Texte fourni:
Terrorisme djihadiste : prédominance de la dimension psychoculturelle

Le piège Daech

L‘Égypte en révolutions

« Terrorisme islamiste » par Jean-Christophe Damaisin d’Arès. Éditions JPO, 104 pages, 9,90 €.




OTAN : actualisation du concept stratégique et complémentarité navale franco-américaine

Le resserrement du partenariat stratégique entre la Russie et la Chine est perçu par l’OTAN comme déstabilisateur de l’ordre international. Pour les Etats-Unis, l’importance de la présence navale française dans la zone indopacifique contribue de façon significative à la sécurité régionale.

Un document de l’OTAN, rendu public lors du sommet des 29-30 juin 2022 à Madrid, réactualise le concept stratégique de 2010. Le 11 juillet, une source de l’Etat-major de la Marine française a indiqué les perspectives navales avec les Etats-Unis. Le même jour, l’Etat-major des armées (EMA) a exposé la situation du conflit en Ukraine.

Situation en Ukraine. Les gains territoriaux au Nord de la Crimée et à l’Ouest du Donbass augmentent (stries rouges sur la carte). Selon l’EMA, les frappes russes (astérisques jaunes) demeurent intenses sur toute la ligne de front et dans la profondeur, surtout sur le Donbass, et ciblent à nouveau les régions de Sumy et Chernihiv. L’artillerie ukrainienne vise les dépôts logistiques russes. Sur le front Nord, les frappes ont repris au Nord-Ouest et les combats se poursuivent autour de Kharkiv (1). Sur le front Est, les forces russes poursuivent leur offensive, lente et méthodique, vers les localités de Sloviansk et Kramatorsk. Les forces ukrainiennes tiennent leurs lignes de défense (2). Sur le front Sud, la situation s’est stabilisée. Les forces ukrainiennes font face aux dernières lignes de défenses russes dans les régions de Kherson et Zaporizhia, ciblant leurs approvisionnements sur leurs arrières (3). Selon la source navale française, cette guerre permet d’exploiter les erreurs de la Russie et d’évaluer ses capacités tactiques terrestre et navale (Île aux Serpents). Elle souligne le risque de chantage alimentaire en Afrique, en raison du contrôle russe de la mer Noire. Au 11 juillet, la Russie avait tiré plus de 1.000 missiles de croisière, dont une centaine depuis la mer. En conséquence, la Marine française portera ses efforts sur la lutte contre les drones et le brouillage des communications.

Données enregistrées

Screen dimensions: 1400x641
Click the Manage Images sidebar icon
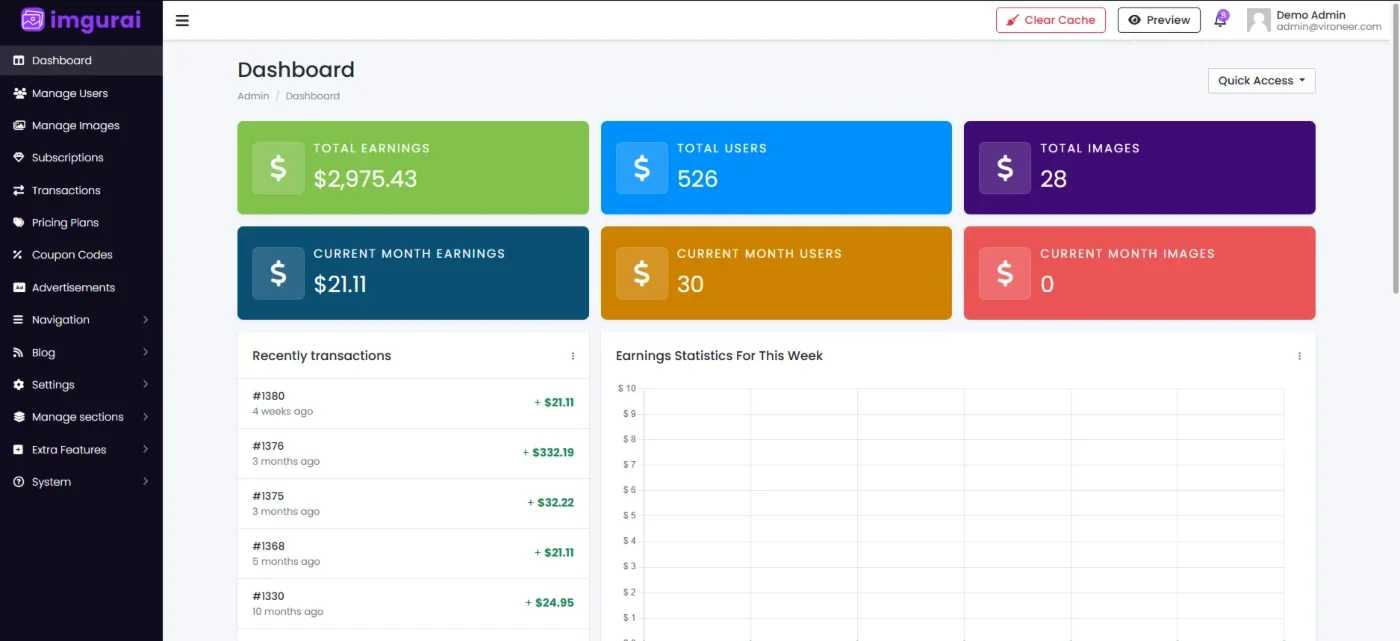click(18, 126)
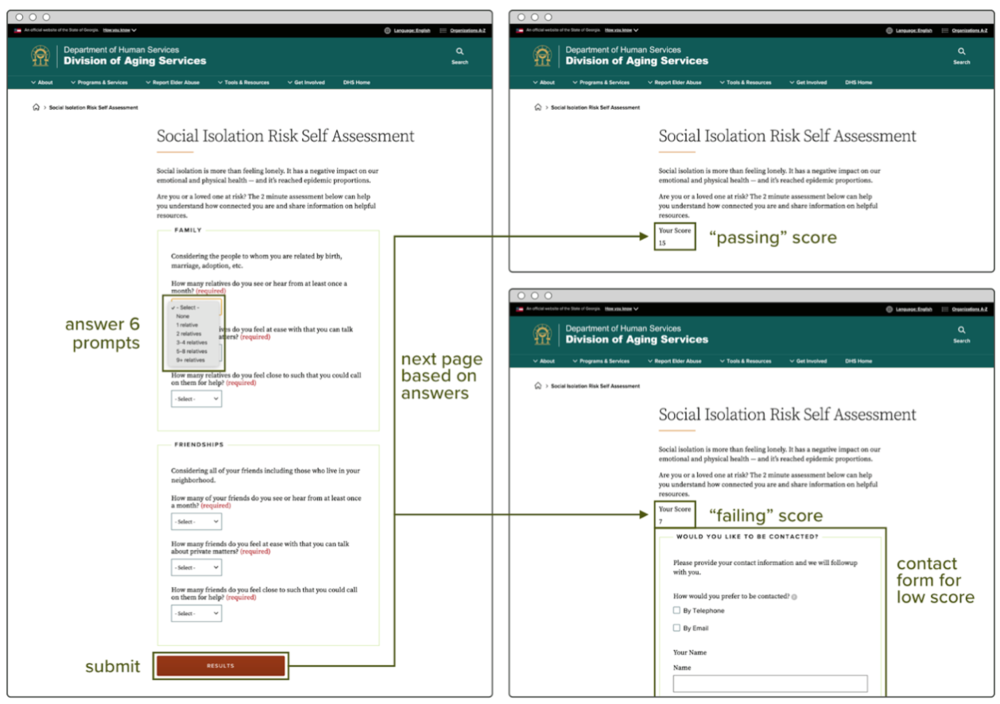Click the Division of Aging Services seal logo
This screenshot has height=704, width=1000.
tap(40, 57)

Votre consigne: Recopiez mot pour mot le passage du texte fourni qui s'étend de « Le piège Daech » jusqu'à « la sécurité régionale. » inclus.

Résultat attendu:
Le piège Daech

L‘Égypte en révolutions

« Terrorisme islamiste » par Jean-Christophe Damaisin d’Arès. Éditions JPO, 104 pages, 9,90 €.




OTAN : actualisation du concept stratégique et complémentarité navale franco-américaine

Le resserrement du partenariat stratégique entre la Russie et la Chine est perçu par l’OTAN comme déstabilisateur de l’ordre international. Pour les Etats-Unis, l’importance de la présence navale française dans la zone indopacifique contribue de façon significative à la sécurité régionale.